Sunday, April 15, 2012

Shallow Not Stupid

by Vivien Lash

Aunt Irene the Slut was my first dead glamorous role model. She ran away to New York to lead a Valley of the Dolls existence, occasionally coming home to London for a bit of detox. Mixing an extra dry martini for breakfast, she'd whisper seductively, "If you want to keep your looks, Vivs, drink vodka."

Irene walked the tightrope between a good death and a bad end when a garbage truck reversed into her while stuck in a traffic jam between Fifth and Madison. She had just posted a birthday card to me with this message in Schiaparelli pink ink: "You can drink and take drugs, but not at the same time."
Happiness writes white, whereas silent Rothko red is the shade of suicide. Besides, deaths are easier to remember than birthdays, and a bad end is sexier than dying in your sleep. Suicide is a blind date with a dark stranger, a way of shouting Cut! when you’re still young, thin or fabulous.

Sylvia Plath’s poetry is good, but her dark demise said more than her platinum summer. Her death was "a kind of pornography, at once exciting and unreal," to quote Al Alvarez. He was the last man to whiff Plath’s hair as she ascended the stairs ahead of him a few days before she put her head in a greasy English oven.

A good death never hurt anyone’s career, as Marilyn Monroe could testify, if dead saints could talk. She died "in the nude," as Elton John, fairy godfather to the famous and unhappy, sings. Naked except for a squirt of Chanel No 5, a free product placement Karl Lagerfeld could only dream of achieving now.

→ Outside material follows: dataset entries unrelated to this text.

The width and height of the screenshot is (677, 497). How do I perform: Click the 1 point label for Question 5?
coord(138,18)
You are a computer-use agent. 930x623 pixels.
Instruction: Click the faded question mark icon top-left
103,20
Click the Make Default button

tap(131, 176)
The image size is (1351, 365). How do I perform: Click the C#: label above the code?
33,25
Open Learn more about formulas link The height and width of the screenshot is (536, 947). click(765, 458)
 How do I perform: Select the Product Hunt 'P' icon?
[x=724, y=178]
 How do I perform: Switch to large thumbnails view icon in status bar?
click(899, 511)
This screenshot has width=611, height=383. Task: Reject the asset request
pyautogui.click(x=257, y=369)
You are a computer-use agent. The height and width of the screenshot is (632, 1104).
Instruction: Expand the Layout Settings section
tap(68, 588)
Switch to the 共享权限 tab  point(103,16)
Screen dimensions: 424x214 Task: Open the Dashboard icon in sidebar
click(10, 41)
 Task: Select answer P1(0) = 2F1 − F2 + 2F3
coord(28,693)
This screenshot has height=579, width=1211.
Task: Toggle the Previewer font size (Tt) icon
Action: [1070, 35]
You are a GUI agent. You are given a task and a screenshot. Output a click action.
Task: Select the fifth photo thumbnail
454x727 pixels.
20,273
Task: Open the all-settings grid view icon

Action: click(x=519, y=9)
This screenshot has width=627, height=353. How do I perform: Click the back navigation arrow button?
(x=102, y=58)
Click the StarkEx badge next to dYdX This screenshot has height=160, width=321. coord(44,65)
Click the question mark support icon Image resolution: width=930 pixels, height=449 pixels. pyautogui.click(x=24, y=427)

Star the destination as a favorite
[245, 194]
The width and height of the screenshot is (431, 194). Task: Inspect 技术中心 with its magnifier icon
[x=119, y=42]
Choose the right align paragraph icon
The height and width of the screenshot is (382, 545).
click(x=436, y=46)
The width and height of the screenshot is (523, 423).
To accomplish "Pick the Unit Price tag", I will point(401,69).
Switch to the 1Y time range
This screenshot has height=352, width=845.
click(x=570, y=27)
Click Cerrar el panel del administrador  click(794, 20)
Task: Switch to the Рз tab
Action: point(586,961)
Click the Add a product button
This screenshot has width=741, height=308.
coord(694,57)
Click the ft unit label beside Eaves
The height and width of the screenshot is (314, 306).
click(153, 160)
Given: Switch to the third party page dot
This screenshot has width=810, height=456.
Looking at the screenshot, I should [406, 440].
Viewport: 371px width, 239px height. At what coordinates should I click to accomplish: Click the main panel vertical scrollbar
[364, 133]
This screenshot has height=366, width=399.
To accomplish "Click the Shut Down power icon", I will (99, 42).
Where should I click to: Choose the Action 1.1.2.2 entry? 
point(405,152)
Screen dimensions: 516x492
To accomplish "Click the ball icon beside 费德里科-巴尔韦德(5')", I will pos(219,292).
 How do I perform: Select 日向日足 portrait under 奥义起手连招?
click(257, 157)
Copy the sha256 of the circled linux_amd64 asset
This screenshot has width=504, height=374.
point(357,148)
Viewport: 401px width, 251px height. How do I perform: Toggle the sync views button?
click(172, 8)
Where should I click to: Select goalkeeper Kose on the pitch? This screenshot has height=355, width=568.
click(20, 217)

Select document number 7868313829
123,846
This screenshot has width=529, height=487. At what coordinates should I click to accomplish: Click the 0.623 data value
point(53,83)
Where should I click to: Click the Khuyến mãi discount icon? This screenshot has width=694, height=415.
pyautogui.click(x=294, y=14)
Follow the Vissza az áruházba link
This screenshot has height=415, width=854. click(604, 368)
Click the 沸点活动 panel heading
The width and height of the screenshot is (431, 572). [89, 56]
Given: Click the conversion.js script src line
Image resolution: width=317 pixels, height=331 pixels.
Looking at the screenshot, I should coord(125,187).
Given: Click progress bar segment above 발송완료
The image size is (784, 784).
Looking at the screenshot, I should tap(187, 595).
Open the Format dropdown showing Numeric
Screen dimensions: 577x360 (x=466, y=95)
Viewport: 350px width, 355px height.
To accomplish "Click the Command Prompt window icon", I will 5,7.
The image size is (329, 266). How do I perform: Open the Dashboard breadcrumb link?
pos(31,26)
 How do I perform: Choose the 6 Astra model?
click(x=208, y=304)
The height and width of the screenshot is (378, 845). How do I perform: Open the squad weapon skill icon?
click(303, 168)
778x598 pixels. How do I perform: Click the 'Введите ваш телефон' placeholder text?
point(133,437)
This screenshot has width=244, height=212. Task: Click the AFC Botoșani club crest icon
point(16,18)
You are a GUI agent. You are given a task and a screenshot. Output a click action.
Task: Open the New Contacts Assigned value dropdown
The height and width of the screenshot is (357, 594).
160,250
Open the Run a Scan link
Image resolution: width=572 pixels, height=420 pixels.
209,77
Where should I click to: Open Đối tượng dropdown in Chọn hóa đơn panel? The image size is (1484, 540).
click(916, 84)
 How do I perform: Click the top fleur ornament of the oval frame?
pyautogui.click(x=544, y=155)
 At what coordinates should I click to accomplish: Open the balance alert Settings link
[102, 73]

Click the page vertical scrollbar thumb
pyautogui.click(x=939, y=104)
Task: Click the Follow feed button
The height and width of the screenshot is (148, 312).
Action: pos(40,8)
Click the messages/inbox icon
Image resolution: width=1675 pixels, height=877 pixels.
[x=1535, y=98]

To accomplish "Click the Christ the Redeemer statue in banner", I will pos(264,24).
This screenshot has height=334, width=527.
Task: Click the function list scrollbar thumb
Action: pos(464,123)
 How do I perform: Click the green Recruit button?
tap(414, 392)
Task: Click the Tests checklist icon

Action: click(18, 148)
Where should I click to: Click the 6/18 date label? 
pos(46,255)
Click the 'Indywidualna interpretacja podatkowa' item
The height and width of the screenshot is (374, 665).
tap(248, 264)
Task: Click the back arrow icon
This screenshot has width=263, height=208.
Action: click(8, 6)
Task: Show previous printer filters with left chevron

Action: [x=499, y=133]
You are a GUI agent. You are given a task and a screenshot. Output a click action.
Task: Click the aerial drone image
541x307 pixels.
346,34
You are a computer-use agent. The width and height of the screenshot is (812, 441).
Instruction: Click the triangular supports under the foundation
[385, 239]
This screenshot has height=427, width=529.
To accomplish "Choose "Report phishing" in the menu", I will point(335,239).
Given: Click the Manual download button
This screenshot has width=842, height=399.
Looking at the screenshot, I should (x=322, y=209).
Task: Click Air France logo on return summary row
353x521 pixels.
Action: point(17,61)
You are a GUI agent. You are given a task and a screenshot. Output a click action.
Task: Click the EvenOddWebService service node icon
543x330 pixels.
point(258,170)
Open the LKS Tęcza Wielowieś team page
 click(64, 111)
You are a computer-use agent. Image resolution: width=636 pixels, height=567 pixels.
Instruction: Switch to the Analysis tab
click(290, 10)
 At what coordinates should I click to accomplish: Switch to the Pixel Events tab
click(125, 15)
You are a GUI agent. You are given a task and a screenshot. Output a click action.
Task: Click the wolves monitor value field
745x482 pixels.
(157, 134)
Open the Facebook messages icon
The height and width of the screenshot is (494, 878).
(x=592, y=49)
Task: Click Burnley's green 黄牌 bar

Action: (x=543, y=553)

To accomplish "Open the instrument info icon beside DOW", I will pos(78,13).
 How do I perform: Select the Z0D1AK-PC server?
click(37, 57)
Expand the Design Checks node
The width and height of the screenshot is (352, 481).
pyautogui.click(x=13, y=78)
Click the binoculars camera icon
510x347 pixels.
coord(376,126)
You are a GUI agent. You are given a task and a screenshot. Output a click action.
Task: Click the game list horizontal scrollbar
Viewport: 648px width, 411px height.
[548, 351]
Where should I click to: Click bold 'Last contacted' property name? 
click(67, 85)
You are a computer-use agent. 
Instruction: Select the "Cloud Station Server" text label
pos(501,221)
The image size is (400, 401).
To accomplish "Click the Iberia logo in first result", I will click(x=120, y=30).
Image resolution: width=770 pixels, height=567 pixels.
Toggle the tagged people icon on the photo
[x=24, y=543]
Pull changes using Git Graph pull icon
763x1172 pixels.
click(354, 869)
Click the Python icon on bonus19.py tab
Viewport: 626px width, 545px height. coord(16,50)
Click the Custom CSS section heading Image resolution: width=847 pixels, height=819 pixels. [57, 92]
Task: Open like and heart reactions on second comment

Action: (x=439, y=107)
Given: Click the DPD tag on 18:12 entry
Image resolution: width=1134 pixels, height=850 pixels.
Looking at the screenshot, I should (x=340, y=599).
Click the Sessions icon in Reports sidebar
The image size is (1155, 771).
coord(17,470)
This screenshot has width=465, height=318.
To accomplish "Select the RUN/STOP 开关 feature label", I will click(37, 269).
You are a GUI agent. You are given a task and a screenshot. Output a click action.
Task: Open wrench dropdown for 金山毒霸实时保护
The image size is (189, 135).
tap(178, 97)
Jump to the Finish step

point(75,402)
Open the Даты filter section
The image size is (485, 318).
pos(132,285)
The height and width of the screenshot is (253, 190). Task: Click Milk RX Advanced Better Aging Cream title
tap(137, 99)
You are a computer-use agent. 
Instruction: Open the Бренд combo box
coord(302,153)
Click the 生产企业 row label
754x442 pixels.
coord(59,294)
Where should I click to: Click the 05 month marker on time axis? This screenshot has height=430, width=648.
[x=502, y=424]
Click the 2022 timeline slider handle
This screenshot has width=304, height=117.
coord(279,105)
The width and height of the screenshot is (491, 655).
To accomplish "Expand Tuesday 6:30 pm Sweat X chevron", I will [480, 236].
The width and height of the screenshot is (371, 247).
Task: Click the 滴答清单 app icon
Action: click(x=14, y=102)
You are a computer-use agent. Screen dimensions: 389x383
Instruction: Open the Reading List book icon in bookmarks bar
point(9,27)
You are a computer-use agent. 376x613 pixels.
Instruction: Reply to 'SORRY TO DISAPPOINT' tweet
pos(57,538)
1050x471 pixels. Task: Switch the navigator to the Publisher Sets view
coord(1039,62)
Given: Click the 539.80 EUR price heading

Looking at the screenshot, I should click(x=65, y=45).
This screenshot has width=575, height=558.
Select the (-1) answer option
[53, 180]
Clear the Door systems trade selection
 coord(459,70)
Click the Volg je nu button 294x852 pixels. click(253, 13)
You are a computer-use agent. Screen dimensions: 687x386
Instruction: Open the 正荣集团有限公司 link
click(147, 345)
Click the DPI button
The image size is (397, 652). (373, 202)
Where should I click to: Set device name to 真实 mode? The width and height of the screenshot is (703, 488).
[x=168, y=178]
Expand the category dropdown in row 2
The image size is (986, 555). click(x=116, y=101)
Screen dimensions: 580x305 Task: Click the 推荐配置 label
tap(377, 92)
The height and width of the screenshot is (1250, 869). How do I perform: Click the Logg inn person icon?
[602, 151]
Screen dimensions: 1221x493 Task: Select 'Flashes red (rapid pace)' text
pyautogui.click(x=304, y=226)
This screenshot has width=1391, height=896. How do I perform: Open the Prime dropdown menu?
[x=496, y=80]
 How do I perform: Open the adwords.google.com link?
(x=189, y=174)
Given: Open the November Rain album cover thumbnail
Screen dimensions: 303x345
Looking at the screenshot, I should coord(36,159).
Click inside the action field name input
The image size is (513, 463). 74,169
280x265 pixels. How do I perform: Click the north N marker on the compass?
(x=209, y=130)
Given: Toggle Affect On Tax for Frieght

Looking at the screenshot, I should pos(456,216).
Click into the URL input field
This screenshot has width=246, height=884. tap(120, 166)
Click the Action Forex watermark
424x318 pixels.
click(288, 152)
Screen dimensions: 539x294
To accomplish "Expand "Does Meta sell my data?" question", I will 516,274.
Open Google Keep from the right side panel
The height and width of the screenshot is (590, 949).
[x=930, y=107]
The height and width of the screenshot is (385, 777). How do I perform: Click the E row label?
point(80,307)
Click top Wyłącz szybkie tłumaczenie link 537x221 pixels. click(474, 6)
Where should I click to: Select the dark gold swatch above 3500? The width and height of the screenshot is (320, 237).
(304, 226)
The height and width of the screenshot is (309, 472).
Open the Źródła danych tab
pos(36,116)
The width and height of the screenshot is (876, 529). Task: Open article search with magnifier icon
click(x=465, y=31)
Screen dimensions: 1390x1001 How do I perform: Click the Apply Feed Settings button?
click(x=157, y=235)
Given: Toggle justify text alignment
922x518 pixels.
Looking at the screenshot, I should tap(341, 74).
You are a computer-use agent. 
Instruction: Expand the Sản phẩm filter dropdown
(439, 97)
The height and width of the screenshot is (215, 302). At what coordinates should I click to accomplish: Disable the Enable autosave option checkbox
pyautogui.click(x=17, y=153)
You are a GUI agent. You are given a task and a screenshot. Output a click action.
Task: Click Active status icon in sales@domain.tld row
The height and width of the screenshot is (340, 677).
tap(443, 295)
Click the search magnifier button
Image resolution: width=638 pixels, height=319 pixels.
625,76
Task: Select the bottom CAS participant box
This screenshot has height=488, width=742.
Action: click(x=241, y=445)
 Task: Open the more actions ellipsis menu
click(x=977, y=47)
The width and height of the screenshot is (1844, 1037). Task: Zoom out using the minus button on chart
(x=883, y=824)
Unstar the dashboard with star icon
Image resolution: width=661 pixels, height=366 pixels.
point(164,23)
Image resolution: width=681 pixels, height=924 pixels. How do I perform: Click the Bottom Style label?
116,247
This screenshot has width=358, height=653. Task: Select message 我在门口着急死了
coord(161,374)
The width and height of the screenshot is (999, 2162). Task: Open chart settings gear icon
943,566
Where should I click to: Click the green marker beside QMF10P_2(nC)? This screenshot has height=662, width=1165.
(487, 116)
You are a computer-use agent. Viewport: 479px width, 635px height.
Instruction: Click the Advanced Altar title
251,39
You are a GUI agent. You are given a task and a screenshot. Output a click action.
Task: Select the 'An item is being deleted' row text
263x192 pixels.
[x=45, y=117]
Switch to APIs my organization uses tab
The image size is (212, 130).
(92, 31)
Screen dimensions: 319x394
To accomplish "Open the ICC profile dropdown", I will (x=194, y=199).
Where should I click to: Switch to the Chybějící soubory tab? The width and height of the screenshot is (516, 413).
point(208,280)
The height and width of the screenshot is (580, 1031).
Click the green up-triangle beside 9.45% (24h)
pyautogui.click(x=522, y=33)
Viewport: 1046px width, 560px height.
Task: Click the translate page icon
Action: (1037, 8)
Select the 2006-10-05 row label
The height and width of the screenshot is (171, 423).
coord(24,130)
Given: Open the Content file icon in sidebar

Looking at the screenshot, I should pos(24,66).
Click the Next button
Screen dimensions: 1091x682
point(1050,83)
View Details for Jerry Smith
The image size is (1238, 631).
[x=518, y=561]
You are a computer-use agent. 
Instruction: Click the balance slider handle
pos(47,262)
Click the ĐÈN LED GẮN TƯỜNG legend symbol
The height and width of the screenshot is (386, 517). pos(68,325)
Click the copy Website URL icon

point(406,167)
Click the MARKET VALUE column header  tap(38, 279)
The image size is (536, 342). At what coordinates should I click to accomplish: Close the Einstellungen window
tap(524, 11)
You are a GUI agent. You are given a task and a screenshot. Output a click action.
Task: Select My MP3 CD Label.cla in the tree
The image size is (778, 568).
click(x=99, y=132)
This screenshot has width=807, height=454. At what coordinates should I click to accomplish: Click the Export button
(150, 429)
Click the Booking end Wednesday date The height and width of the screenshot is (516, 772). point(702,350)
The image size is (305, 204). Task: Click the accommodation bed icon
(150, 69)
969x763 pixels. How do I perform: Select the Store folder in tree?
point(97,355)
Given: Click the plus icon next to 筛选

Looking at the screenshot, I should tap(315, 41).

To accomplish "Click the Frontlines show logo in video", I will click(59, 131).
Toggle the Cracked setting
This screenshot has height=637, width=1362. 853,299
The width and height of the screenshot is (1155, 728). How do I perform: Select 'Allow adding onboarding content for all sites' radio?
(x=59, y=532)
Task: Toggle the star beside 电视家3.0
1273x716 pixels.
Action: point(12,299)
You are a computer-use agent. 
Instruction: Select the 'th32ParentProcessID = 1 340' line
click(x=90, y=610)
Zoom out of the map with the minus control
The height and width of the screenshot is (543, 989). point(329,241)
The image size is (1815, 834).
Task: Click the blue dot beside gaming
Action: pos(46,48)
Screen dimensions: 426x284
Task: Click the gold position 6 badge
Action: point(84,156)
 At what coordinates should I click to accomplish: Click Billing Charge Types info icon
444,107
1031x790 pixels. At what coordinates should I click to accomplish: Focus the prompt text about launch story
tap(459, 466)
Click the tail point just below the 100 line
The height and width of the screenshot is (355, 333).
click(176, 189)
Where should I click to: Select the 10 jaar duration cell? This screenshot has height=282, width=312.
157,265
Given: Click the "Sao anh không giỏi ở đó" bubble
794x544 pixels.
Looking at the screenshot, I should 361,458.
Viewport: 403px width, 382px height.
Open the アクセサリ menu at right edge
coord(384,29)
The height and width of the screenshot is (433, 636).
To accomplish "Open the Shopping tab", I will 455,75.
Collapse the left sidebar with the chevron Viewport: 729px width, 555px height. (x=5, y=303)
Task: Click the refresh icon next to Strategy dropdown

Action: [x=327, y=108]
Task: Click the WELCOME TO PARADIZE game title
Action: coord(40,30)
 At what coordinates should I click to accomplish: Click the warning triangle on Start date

Suicide is not the only form of self-destruction. It was only a matter of time before Princess Diana died in a car crash. She nearly found freedom before becoming the unfortunate face of a billion tacky souvenir tea towels. Which goes to show, death and glamour go together like sluts and STDs; you can't have one without the other.

John Galliano, too, met self-destruction, but of a different kind. It’s hard to believe that a man with Gallo’s post-punk talent and taste could fall for the little dude with the funny stache.
But an Anarchy shirt isn’t going to upset anyone these days. Sex and drugs aren’t shocking even in the schoolyard. In an increasingly PC world, ideological anarchy could be the only way left to be disturbingly decadent.

I always walk a little faster when I pass Alexander McQueen’s old apartment in Mayfair, where the genius grandson of punk died in his closet, of all places, or when I look in the window of the empty apartment in Eton Square, where his friend Issy Blow lived before swallowing weed killer. Depression and self-loathing are still in the air. Sunday will be two years since McQueen's passing; at least he's missed the ugly CrossRail Station going up nearby for the Olympics.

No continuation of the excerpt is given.